8. The method according to claim 7, characterized in that, Based on the attribute information of the service data to be transmitted, determine the queue identifier information of the first sub-queue corresponding to the service data to be transmitted, including: Based on the attribute information of the service data to be transmitted, and based on a preset routing strategy, the context information of the service data to be transmitted is determined; wherein, the context information includes at least one of the following: the center identifier information of the server to which the service data is to be received, the node identifier information of the node to which it is to be received, and the client identifier information of the process client from which the service data originates; Based on the context information of the service data to be transmitted, and based on a preset second association relationship, the queue identifier information of the first sub-queue corresponding to the service data to be transmitted is determined; wherein, the preset second association relationship represents the association relationship between the context information and the queue identifier information.
9. The method according to claim 7, characterized in that, Also includes: If the first subqueue corresponding to the service data to be transmitted is not empty for the first time, then an enqueue notification is issued according to the queue identifier information of the first subqueue corresponding to the service data to be transmitted; wherein, the enqueue notification indicates that a new first subqueue is written into the first main queue.
10. The method according to claim 7, characterized in that, Writing the service data to be transmitted into the first sub-queue corresponding to the service data to be transmitted includes: The service data to be transmitted is packaged to obtain a data packet; Write the data packet into the first sub-queue corresponding to the service data to be transmitted.

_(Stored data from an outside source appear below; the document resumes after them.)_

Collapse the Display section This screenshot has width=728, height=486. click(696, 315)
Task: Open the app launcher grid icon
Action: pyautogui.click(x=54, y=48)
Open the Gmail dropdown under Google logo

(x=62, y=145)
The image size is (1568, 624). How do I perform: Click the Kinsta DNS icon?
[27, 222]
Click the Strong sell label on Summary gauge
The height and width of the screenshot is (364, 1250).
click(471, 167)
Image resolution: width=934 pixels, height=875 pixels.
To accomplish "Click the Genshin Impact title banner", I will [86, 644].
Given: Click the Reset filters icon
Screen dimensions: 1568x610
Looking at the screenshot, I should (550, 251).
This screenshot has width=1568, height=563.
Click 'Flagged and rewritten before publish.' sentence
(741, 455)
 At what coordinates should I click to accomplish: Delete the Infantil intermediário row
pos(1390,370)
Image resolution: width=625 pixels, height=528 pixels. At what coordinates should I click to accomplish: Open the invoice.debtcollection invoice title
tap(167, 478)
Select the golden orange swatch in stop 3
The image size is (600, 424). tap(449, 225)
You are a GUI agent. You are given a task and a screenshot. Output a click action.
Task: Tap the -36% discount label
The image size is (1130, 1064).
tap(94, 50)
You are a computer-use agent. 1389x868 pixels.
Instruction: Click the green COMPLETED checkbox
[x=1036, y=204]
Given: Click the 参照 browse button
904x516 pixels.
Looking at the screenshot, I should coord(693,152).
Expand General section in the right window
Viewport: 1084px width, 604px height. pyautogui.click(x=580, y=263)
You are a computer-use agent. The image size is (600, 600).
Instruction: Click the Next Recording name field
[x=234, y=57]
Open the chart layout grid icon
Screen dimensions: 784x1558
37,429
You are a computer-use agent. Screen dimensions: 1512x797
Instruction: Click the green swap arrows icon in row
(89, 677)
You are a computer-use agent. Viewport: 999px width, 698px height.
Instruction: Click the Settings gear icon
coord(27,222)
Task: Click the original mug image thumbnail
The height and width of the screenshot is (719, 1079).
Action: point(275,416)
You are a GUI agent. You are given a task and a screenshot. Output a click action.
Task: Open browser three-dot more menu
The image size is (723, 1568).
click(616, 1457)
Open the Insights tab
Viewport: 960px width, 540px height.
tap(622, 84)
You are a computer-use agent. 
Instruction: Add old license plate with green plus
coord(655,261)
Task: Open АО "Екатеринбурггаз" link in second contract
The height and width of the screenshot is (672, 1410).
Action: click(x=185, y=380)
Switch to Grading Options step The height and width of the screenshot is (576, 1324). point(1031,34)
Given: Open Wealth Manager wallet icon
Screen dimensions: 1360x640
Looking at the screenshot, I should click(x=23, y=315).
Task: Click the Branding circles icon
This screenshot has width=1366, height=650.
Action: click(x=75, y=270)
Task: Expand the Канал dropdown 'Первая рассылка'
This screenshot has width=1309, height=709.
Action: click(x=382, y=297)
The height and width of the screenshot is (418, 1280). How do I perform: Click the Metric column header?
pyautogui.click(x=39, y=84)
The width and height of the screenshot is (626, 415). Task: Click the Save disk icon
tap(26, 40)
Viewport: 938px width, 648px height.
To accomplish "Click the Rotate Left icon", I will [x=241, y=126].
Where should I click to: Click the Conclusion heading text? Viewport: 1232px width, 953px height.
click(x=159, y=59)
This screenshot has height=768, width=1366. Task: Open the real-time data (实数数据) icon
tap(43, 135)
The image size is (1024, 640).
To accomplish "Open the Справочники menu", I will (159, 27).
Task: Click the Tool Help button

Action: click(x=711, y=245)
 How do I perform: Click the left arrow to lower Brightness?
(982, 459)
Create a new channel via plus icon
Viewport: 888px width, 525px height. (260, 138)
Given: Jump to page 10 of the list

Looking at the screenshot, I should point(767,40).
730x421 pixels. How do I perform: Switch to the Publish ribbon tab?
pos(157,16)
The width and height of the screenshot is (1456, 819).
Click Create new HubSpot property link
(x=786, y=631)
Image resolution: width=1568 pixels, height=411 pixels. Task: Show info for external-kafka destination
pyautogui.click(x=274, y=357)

11. A data processing device based on shared memory, characterized in that, include: The first acquisition unit is used to acquire queue identification information to be read from the first main queue; wherein, the queue identification information is used to identify the first sub-queue, the first sub-queue is used to cache business data, and the first sub-queue is a shared memory queue; The second acquisition unit is used to acquire at least one business data from the first sub-queue corresponding to the queue identifier information to be read; The data processing unit is used to process the acquired business data.
12. An electronic device, characterized in that, include: Memory, processor; The memory stores computer-executed instructions; The processor executes computer execution instructions stored in the memory, causing the processor to perform the method as described in any one of claims 1-10.
13. A computer-readable storage medium, characterized in that, The computer-readable storage medium stores computer-executable instructions, which, when executed by a processor, are used to implement the method as described in any one of claims 1-10.
14. A computer program product, characterized in that, Includes a computer program that, when executed by a processor, implements the method described in any one of claims 1-10.